JABARNEWS | BANDUNG – Gubernur Jawa Barat Dedi Mulyadi menegaskan bahwa Sunda bukan sekadar soal suku, ras, atau batas geografis, melainkan sebuah “laboratorium hidup” yang menyimpan banyak pelajaran, termasuk dalam konsep tata ruang. Hal itu ia sampaikan pada Puncak Musyawarah Tahunan II Majelis Musyawarah Sunda di Bale Gemah Ripah, Gedung Sate Bandung, Sabtu (22/11/2025).
KDM, sapaan akrabnya, menjelaskan bahwa tata ruang Sunda mengandung prinsip utama: gunung kudu awian, lengkob kudu balongan, lebak kudu sawahan. Prinsip tersebut menggambarkan bagaimana masyarakat Sunda lama mengatur ruangnya agar selaras dengan alam.
Kawasan perbukitan harus tetap hijau ditumbuhi tanaman berkayu sebagai penahan erosi dan longsor. Daerah lengkob atau lembah idealnya memiliki balong atau kolam sebagai kantung air.
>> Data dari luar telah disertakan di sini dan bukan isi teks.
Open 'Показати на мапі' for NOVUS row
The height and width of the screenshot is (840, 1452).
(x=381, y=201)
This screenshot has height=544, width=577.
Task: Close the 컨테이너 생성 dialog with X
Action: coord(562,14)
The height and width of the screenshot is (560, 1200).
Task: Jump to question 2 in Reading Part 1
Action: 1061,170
Sementara lebak atau dataran rendah dapat dimanfaatkan sebagai lahan persawahan untuk menjaga ketersediaan pangan.
“Jika konsep tata ruang Sunda diterapkan dengan baik, diharapkan dapat meminimalisir bencana hidrologis mulai dari longsor di kawasan hulu hingga banjir di dataran,” ujarnya.
KDM menegaskan pembangunan di Jawa Barat harus kembali pada konsep tata ruang Sunda. Sejalan dengan itu, ia kini menertibkan bangunan di sepanjang sempadan sungai untuk memastikan aliran air tidak terhambat. Ia juga menolak alih fungsi lahan karena menurutnya alam harus dikembalikan pada fungsi alaminya.